TASK DETAILS => Copy out the essay on aging, self-driving cars, and predicting doom word for word, in full.

PASSAGE SHOWN =>
>> START
Aging, Self-Driving Cars, and How We Suck at Predicting Doom

As a species, we like to keep on keepin’ on. We’re predisposed to favor continuity and resist change. Which includes not wanting to be held accountable for any less-than-stellar choices we might make along the way.

For years we’ve had various prophets of doom telling us that dispersed suburban living is one of those less-than-stellar choices and that reality — in various forms — is poised to soon intervene, forcing exactly the types of change we’re so prone to denying.

One of these realities has been the prospect of Peak Oil. We may have different ideas about exactly what that represents but, almost universally, we all agree that oil is a limited resource and that it will inevitably deplete.

Easily extractable reserves dwindle and prices go up, comprising the reality many suggested would drive the widespread emergence of less energy-consumptive lifestyles. But, as it turns out, it was instead the reality that drove innovation in oil extraction. Suddenly, we’re getting a lot more energy from tar sands or shale or whatever, and supplies are seemingly no longer limited. Prices drop.

To the everyman, this delivers the gift of inertia. What’s easier: changing where and how you live or simply doing nothing and being cool with however it is that your affordable energy gets delivered?

Exactly.

Our senior moment

Presently affordable gas has, at least for the time being, taken the urgency out of energy as an agent of lifestyle change. People may, in significant numbers, be migrating closer into cities or otherwise changing their habits but, for those who are, the cost of energy is no longer the typical driving factor.

But fear not, ye disciples of doom! There’s no shortage of boogeymen on the suburban horizon. And for the past several years, we’ve been reading a lot about one in particular: aging Baby Boomers.
>> END
AVAILABLE DATA =>
>> START
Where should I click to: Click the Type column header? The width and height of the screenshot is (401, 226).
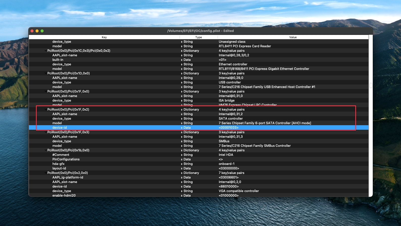coord(198,37)
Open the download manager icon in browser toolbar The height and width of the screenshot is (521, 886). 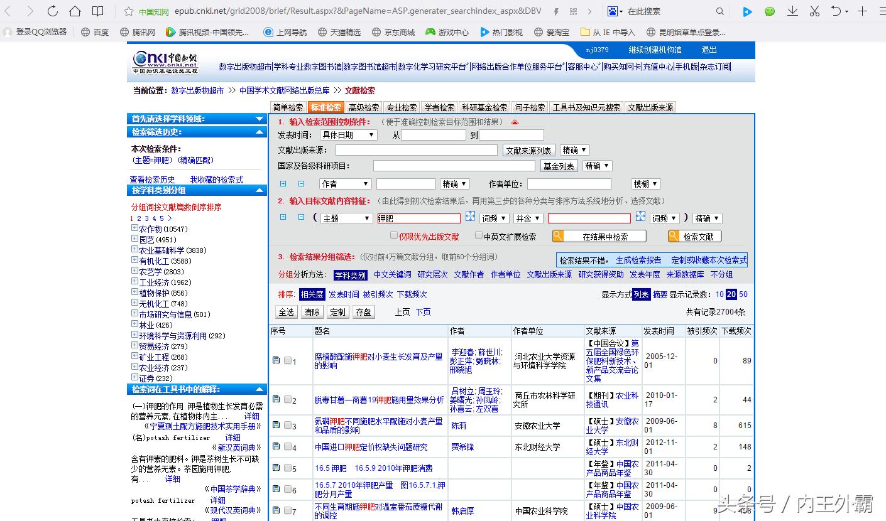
>> END
OUTPUT =>
Aging, Self-Driving Cars, and How We Suck at Predicting Doom

As a species, we like to keep on keepin’ on. We’re predisposed to favor continuity and resist change. Which includes not wanting to be held accountable for any less-than-stellar choices we might make along the way.

For years we’ve had various prophets of doom telling us that dispersed suburban living is one of those less-than-stellar choices and that reality — in various forms — is poised to soon intervene, forcing exactly the types of change we’re so prone to denying.

One of these realities has been the prospect of Peak Oil. We may have different ideas about exactly what that represents but, almost universally, we all agree that oil is a limited resource and that it will inevitably deplete.

Easily extractable reserves dwindle and prices go up, comprising the reality many suggested would drive the widespread emergence of less energy-consumptive lifestyles. But, as it turns out, it was instead the reality that drove innovation in oil extraction. Suddenly, we’re getting a lot more energy from tar sands or shale or whatever, and supplies are seemingly no longer limited. Prices drop.

To the everyman, this delivers the gift of inertia. What’s easier: changing where and how you live or simply doing nothing and being cool with however it is that your affordable energy gets delivered?

Exactly.

Our senior moment

Presently affordable gas has, at least for the time being, taken the urgency out of energy as an agent of lifestyle change. People may, in significant numbers, be migrating closer into cities or otherwise changing their habits but, for those who are, the cost of energy is no longer the typical driving factor.

But fear not, ye disciples of doom! There’s no shortage of boogeymen on the suburban horizon. And for the past several years, we’ve been reading a lot about one in particular: aging Baby Boomers.